Carlyle, TCW management reach deal on acquisition
By Douglas Appell | August 9, 2012 11:50 am
Carlyle Group and TCW management will acquire The TCW Group from Paris-based Societe Generale.
Financial terms were not disclosed.
David Lippman, previously group managing director and head of fixed income at TCW, becomes president and CEO of TCW Group, effective immediately.
Mr. Lippman succeeds Marc I. Stern. Mr. Stern, who is also currently vice chairman of TCW, will become chairman of the newly formed TCW board of managers with the deal's anticipated completion in the first quarter of 2013.
Under terms of the deal, the TCW ownership stake held by its management and employees on a fully diluted basis will roughly double to about 40%.
For Carlyle, the deal will be a private equity investment rather than a permanent acquisition. Equity for Carlyle's investment in the deal will come from two of the private equity giant's existing funds, Carlyle Partners V, a $13.7 billion U.S. buyout fund, and the $1.1 billion Carlyle Global Financial Services Partners fund.
TCW's assets under management are roughly $130 billion, up from $127.3 billion as of June 30.
TCW executives confirmed that Carlyle will hold four of seven seats on TCW's board when the deal is completed.
In a joint telephone interview with Messrs. Lippman, Stern and Olivier Sarkozy, Carlyle managing director and head of the firm's financial services team, Mr. Lippman said the deal will allow TCW management and key employees to boost their combined equity stake in the company “from 17% to over 40%,” further strengthening the alignment of interests between employees and TCW clients.
Mr. Lippman rejected talk that compensation cuts in return for that equity were a centerpiece of efforts to boost TCW's profitability under the Carlyle deal. “Currently, there are over 150 holders of equity at the company and the vast majority will see absolutely no difference in their compensation,” he noted.
Mr. Stern, however, conceded the additional equity distribution would be “very useful in restructuring some of the compensation aspects of the firm.”
Asked about talk that a majority of key equity portfolio managers at TCW had yet to accept new long-term contracts with compensation cuts in return for equity, Peter Viles, a spokesman for the company, declined to comment.
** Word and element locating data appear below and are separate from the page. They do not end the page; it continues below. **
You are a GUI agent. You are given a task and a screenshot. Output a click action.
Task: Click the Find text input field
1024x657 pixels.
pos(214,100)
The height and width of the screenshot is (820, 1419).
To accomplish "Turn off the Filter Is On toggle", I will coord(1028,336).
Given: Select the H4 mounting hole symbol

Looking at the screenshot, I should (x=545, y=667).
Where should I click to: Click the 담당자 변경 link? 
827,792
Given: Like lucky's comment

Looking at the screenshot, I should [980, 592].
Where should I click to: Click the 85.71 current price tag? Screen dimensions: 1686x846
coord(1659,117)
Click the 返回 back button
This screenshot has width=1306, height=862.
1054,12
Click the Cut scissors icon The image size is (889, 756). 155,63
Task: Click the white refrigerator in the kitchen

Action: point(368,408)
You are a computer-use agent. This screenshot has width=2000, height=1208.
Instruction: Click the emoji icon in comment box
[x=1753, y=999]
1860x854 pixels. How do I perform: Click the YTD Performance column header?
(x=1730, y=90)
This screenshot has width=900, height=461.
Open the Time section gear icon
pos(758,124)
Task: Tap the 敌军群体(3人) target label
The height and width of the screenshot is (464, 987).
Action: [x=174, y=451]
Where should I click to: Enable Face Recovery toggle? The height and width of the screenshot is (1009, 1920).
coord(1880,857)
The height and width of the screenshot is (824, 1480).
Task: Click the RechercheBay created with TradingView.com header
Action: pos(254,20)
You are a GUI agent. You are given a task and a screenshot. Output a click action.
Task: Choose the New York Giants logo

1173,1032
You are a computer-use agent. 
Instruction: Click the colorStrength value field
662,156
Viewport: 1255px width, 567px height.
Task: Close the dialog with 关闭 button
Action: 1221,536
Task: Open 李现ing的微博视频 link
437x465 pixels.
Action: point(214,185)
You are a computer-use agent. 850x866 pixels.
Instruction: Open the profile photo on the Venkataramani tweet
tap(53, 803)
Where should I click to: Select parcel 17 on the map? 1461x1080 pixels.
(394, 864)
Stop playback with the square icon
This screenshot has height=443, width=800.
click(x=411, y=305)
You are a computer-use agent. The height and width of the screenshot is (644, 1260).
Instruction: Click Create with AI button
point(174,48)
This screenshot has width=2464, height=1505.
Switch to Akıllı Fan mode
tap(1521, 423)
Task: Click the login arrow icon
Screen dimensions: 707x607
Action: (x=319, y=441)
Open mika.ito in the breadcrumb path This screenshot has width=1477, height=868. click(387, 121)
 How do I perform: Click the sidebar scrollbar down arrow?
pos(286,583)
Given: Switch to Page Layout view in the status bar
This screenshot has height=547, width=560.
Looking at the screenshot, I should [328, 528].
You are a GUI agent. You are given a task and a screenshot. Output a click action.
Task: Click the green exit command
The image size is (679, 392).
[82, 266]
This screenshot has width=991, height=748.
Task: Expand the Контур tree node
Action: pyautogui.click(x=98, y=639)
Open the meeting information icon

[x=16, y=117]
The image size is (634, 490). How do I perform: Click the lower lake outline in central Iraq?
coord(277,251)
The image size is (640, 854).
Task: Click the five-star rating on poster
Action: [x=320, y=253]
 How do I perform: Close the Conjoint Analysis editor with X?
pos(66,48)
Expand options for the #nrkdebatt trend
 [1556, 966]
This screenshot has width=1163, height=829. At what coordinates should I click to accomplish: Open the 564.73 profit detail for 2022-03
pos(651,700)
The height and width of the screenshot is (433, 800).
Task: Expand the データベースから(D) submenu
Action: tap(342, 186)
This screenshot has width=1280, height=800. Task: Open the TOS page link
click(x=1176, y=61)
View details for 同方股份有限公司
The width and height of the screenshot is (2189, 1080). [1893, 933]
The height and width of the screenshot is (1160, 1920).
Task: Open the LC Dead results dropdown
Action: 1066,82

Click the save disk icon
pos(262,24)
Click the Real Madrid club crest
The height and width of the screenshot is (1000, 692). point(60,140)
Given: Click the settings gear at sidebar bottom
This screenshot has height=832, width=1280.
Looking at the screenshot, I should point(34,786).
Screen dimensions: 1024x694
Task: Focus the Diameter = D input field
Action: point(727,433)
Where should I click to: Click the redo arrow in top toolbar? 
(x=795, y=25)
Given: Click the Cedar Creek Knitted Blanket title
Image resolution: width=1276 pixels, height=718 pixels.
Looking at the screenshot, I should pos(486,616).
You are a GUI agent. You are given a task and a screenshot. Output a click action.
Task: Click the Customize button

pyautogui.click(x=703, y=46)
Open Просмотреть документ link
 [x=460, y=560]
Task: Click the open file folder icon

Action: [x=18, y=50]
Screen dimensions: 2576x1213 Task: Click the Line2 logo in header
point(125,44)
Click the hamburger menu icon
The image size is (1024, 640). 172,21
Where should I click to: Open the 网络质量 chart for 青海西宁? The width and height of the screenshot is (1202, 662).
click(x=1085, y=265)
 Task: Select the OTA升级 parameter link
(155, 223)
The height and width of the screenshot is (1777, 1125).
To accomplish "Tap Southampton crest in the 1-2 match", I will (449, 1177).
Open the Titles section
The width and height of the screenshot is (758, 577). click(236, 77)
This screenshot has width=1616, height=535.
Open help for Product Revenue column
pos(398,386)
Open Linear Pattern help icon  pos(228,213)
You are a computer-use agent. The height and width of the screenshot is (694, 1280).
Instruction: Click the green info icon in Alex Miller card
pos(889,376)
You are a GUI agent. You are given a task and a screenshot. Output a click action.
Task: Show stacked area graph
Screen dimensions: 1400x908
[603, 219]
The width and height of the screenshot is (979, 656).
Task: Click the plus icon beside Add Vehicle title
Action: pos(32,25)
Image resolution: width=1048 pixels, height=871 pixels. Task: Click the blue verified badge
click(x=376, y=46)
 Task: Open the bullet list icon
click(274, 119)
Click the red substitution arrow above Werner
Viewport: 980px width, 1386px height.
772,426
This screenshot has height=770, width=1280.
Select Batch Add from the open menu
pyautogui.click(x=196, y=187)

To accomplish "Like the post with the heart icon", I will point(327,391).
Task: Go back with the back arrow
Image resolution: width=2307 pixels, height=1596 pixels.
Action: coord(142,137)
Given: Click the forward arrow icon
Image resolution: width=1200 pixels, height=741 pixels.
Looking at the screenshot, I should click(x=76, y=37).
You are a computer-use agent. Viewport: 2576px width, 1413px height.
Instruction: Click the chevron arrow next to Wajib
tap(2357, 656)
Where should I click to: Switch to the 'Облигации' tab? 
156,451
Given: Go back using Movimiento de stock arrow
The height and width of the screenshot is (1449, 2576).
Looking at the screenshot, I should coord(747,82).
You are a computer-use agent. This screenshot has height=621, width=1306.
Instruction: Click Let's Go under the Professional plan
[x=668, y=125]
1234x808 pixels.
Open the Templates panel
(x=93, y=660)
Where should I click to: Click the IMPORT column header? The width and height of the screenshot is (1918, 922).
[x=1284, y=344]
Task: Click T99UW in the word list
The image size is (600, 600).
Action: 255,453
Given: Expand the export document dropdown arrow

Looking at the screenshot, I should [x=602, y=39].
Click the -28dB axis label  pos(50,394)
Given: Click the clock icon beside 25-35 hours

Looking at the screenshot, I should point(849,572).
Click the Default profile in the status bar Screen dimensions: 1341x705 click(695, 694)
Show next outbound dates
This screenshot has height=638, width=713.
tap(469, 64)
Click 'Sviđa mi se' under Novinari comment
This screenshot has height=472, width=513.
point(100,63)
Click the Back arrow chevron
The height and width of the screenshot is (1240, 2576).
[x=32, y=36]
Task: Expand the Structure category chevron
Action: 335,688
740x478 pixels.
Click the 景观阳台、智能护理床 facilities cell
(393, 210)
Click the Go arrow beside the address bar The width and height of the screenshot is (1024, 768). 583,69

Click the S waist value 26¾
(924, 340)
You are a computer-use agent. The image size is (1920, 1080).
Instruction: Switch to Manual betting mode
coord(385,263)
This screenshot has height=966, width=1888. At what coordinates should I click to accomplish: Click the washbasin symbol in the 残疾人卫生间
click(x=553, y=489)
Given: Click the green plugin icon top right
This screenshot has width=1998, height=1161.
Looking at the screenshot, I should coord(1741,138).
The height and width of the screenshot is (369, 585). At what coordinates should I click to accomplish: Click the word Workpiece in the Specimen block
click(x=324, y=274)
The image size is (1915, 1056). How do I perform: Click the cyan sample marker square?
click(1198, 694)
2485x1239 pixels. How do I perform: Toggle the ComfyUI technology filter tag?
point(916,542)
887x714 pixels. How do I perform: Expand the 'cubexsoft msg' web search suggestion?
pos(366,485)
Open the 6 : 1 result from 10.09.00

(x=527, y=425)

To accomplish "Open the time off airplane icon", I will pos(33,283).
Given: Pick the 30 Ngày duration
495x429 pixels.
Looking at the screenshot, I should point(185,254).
Messrs. Lippman, Stern and Sarkozy likewise rejected speculation that TCW could face big layoffs. In effect, “there's no restructuring coming,” Mr. Lippman said. The company is working “just fine,” and with the completion of the deal there'll be more continuity than change at TCW, he added.
Mr. Lippman called TCW's operating margins “very healthy,” but declined to provide specific numbers.
Mr. Sarkozy likewise said Carlyle doesn't think TCW needs any fixing, with the company's broad suite of fixed-income and equity strategies for both institutional and retail investors “almost tailor-made for the environment that we're in.”
Mr. Sarkozy conceded that, unlike TCW's fast-growing fixed-income business, the company's equity operations aren't firing on all cylinders, but he said Carlyle will support management's plans to focus resources on its equity offerings. He predicted a “huge opportunity” for TCW in building that business.
The deal involves only “modest leverage,” Mr. Sarkozy said. He declined to provide specific details. Mr. Lippman called the low leverage Carlyle was willing to use a principal factor in management's eagerness to work with the private equity company.
Asked whether Carlyle's eventual exit from its investment would involve an IPO, all three said it's too early to speculate. However, Mr. Sarkozy conceded that one of the main attractions for his firm when looking at TCW was its potential attractiveness as a public company.